What the task requires => Copy out, character for character, the items from the line with "This screenshot has width=488, height=276." up to and including the line with "Looking at the screenshot, I should click(460, 64).", and nothing else.

◆ ◆ ◆ ◆ ◆

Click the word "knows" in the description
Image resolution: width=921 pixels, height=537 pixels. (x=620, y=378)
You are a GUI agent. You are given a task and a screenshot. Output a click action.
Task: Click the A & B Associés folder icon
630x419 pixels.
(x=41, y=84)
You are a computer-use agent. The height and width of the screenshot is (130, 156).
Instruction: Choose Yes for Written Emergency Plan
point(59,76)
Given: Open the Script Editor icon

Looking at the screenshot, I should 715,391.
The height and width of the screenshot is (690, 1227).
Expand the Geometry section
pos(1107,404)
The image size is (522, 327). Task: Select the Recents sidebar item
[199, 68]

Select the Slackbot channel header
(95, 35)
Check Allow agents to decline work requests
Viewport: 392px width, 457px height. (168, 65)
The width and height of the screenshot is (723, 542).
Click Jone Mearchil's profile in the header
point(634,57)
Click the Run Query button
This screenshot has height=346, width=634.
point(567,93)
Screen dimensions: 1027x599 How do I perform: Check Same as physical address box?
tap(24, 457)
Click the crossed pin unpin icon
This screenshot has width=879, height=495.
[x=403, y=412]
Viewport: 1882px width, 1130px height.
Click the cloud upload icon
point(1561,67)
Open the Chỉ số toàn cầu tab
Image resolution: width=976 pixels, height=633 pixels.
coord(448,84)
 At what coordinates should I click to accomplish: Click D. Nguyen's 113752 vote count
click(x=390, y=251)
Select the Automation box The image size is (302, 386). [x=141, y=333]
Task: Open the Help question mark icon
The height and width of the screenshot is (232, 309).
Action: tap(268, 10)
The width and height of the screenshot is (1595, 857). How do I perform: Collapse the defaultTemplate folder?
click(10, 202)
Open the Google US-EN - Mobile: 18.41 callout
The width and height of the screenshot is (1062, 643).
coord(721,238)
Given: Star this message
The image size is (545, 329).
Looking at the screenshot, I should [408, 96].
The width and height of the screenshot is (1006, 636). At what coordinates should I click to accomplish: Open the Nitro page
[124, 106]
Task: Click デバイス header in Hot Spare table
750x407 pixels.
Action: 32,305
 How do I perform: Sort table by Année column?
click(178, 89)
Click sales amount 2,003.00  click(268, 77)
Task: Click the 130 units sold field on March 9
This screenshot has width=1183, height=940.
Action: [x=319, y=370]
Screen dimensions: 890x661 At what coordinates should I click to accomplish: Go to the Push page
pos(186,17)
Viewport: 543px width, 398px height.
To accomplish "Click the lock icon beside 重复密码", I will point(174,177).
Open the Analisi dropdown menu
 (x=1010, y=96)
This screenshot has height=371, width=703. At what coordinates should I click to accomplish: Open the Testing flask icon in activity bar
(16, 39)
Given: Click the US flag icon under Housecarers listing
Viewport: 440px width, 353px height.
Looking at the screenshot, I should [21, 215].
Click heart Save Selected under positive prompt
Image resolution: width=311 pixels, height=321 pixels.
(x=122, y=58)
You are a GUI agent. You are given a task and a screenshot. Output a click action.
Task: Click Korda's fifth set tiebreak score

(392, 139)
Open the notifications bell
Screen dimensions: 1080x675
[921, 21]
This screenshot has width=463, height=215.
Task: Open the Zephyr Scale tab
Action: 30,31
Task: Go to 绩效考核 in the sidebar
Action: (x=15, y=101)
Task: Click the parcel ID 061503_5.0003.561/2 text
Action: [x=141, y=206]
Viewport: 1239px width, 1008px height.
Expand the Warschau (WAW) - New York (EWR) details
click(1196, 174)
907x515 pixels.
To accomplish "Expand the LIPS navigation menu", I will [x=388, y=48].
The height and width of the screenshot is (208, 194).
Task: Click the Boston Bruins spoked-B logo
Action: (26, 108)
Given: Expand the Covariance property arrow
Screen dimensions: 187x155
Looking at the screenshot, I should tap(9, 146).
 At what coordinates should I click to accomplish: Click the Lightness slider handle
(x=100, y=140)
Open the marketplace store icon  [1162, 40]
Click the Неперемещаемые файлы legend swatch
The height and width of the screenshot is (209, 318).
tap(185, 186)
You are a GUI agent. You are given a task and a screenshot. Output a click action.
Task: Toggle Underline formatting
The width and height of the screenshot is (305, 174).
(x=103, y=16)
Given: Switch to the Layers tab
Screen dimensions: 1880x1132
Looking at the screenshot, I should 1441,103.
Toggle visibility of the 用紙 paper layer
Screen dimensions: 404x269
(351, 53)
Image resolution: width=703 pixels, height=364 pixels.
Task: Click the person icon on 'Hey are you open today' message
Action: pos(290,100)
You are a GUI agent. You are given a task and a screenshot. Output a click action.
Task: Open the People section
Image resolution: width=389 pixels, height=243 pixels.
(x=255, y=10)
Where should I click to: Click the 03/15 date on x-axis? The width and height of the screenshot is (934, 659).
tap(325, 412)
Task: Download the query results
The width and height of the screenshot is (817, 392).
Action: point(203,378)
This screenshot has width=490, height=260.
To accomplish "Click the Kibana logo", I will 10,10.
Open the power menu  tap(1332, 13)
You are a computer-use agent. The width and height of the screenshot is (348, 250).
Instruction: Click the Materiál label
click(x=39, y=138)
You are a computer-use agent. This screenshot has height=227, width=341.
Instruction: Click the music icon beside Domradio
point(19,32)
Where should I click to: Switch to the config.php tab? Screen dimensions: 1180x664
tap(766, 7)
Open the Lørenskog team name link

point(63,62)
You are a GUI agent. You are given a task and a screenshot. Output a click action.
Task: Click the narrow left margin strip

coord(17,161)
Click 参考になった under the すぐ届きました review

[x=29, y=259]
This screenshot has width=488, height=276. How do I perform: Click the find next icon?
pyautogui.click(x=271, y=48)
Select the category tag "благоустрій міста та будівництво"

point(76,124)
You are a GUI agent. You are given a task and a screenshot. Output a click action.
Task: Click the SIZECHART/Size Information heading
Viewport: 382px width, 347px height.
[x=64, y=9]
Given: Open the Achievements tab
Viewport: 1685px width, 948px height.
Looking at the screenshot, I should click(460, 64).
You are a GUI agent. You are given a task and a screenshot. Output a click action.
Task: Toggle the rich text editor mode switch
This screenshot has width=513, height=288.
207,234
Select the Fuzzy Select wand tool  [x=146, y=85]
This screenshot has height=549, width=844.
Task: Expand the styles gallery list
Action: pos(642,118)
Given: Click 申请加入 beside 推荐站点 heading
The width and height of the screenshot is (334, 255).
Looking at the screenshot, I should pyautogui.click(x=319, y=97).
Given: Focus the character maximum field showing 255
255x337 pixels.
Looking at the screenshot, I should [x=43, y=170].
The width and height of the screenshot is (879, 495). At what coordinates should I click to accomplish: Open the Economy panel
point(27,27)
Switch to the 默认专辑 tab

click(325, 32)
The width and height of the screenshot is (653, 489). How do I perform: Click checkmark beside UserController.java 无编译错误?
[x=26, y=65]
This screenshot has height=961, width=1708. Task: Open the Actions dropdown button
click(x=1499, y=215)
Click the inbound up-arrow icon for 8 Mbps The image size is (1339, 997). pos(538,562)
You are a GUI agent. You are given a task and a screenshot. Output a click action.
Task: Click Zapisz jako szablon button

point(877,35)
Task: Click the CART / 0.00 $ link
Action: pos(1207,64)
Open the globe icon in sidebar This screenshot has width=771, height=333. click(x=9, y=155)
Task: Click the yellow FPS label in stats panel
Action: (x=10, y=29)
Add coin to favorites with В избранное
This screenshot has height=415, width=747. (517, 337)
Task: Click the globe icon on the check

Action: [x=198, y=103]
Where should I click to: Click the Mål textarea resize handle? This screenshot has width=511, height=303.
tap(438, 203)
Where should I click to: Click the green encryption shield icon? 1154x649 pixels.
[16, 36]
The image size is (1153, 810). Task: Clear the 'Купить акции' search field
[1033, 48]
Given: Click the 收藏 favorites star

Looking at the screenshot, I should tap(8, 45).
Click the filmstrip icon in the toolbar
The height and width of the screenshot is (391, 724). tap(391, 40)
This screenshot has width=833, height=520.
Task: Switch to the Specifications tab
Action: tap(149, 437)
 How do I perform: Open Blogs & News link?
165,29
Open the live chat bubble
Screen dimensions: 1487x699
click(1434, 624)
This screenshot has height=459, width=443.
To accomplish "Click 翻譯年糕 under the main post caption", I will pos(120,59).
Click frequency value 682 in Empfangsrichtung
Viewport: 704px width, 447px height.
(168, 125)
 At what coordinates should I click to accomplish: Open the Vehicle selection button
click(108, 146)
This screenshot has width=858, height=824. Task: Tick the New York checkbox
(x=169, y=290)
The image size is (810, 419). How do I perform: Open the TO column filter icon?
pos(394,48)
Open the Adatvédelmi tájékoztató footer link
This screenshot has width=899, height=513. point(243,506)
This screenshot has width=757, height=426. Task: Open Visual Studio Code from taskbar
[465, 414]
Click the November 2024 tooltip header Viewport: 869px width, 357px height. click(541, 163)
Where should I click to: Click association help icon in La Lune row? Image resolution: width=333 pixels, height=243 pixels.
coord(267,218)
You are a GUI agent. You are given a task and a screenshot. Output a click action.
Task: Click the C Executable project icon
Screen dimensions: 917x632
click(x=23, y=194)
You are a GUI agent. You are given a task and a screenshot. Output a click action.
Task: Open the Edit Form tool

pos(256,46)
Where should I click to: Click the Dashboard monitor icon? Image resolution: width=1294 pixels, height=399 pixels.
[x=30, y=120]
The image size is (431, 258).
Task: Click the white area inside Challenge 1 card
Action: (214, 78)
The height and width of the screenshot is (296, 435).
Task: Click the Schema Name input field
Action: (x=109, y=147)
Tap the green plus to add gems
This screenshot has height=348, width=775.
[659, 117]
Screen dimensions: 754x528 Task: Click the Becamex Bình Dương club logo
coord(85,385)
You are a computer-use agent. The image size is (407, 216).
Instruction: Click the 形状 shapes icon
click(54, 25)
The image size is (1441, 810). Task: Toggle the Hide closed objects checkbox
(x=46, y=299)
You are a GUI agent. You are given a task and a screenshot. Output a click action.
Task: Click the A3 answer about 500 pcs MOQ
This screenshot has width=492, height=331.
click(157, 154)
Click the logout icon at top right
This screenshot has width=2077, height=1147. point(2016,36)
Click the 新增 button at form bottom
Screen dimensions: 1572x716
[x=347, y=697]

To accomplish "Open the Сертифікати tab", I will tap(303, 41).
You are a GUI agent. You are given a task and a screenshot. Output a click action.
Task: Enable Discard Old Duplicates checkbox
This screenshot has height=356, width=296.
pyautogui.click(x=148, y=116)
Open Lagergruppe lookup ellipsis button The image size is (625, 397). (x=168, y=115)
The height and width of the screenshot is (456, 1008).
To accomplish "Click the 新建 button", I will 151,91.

◆ ◆ ◆ ◆ ◆

Result of the task =>
This screenshot has width=488, height=276. How do I perform: Click the find next icon?
pyautogui.click(x=271, y=48)
Select the category tag "благоустрій міста та будівництво"

point(76,124)
You are a GUI agent. You are given a task and a screenshot. Output a click action.
Task: Click the SIZECHART/Size Information heading
Viewport: 382px width, 347px height.
[x=64, y=9]
Given: Open the Achievements tab
Viewport: 1685px width, 948px height.
Looking at the screenshot, I should click(460, 64).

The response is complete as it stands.